Walaardts onderzoek gaat over de vraag wie er invloed hadden of wilden hebben op de uitkomsten van individuele asielaanvragen en welke argumenten zij gebruikten om voor toelating of afwijzing te pleiten. Als basis voor zijn onderzoek analyseerde hij zo’n 500 persoonsdossiers van vluchtelingen. De overheid bleek daarbij het Vluchtelingenverdrag uit 1951 vooral te gebruiken om vluchtelingen af te wijzen. Verder stelde hij vast dat hoe langer een asielprocedure duurde, hoe groter de kans werd dat de aanvraag werd toegekend. Het hoeft dan ook geen verwondering te wekken dat beleidsmakers er al jaren op aandringen om die procedure zo kort mogelijk te maken. De historicus laat bovendien zien hoe moeilijk het is om zogenaamd “echte”, politieke, vluchtelingen te scheiden van zogenaamd “onechte”, economische. In feite vluchten mensen om allerlei redenen, waarbij politieke en economische factoren steeds met elkaar samenhangen en invloed op elkaar uitoefenen. Wat de overheid beschouwt als een “echte” vluchteling, hangt sterk af van de heersende beeldvorming over wie en wat zo iemand zou zijn. Voldoet een vluchteling aan die beeldvorming, dan heeft hij een beetje meer kans op verblijfsrecht.

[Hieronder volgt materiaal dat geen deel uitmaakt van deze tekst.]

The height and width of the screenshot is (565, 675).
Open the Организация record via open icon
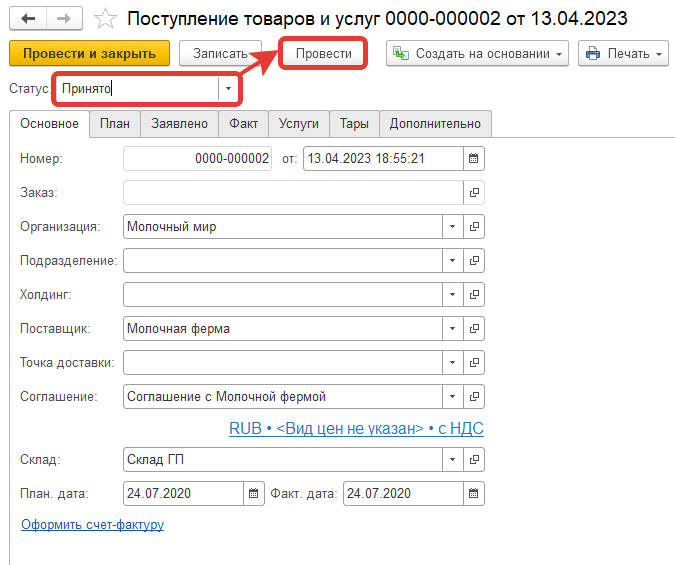475,226
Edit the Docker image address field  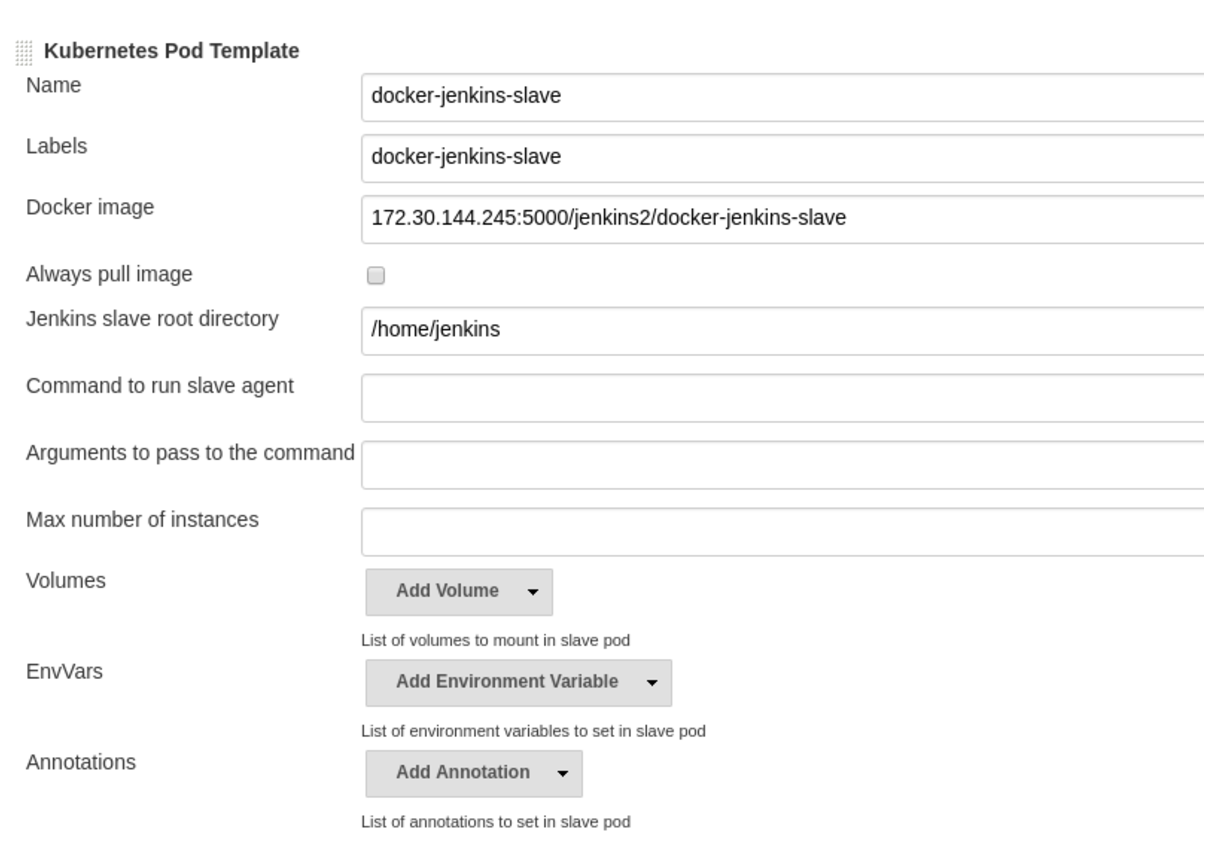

Walaardt zet vraagtekens bij een aantal hardnekkige mythen. Zo zou Nederland na de Tweede Wereldoorlog zijn deuren wagenwijd hebben opengezet voor Oost-Europeanen die waren ontsnapt uit de stalinistische dictaturen. Maar in feite wees de overheid hen af als vluchteling. Omdat deportatie naar die dictaturen echter onmogelijk bleek, zagen ambtenaren zich gedwongen om na lang wikken en wegen toch maar verblijfsrecht om een andere reden toe te kennen. “Geruisloos inwilligen” zonder er ruchtbaarheid aan te geven, uit vrees voor “aanzuigende werking”, zo omschrijft de historicus die tegen heug en meug-houding van de overheid. Zijn onderzoek laat zien dat beleidsmakers al in de jaren 50 voorrang gaven aan het economische belang van Nederland, boven de verplichting om vluchtelingen te beschermen. Ook toen al beriep men zich erop dat Nederland te vol was om nog langer migranten toe te laten. Opvallend is verder dat asielambtenaren weigerden te geloven dat Oost-Europese vluchtelingen werden vervolgd in eigen land. Het belang om mensen te weren die op de vlucht waren voor stalinistische repressie, woog zelfs zwaarder dan de in die tijd intense anti-communistische propaganda. Eind jaren 60 vroeg een groot aantal Portugese deserteurs asiel aan. Ze weigerden te vechten in de koloniale oorlog tegen de voor onafhankelijkheid strijdende Angolezen. De overheid behandelde de Portugezen echter vooral als gastarbeiders. Ambtenaren wezen hun aanvraag af, als ze ervan werden verdacht “werkschuw” te zijn. Net als de Oost-Europese vluchtelingen, werden ook de Portugezen door de overheid afgerekend op hun economische bruikbaarheid.
Beeldvorming
Tot in de jaren 70 werd de beeldvorming van de vluchteling bepaald door de heldhaftige alleenstaande man die het aandurfde om de verachtelijke machthebbers in zijn eigen land te weerstaan. Dat imago veranderde door de komst van Turkse christenen, de eerste vluchtelingen die met hele gezinnen naar Nederland kwamen, eind jaren 70. “Binnen één decennium verschoof het beeld van een politieke activist naar dat van een onschuldig passief slachtoffer dat al eeuwenlang door zijn (moslim)buren werd vervolgd en Nederlandse steun en sympathie verdiende”, aldus Walaardt. In de jaren 80 vroegen meer vluchtelingen uit meer landen asiel aan. Maar de argumentatie van de overheid in de asielprocedure bleef hetzelfde als voorheen: vluchtelingen hoefden vervolging niet te vrezen, waren ongeloofwaardig en migreerden in te grote aantallen. Door de aanhoudende economische recessie en de massawerkloosheid bleken vluchtelingen steeds minder welkom, ook niet als arbeidsmigranten. Daar stond tegenover dat in die tijd meer actie- en steungroepen opkwamen voor de belangen van vluchtelingen, wat leidde tot toenemende aandacht voor hun kwetsbare positie.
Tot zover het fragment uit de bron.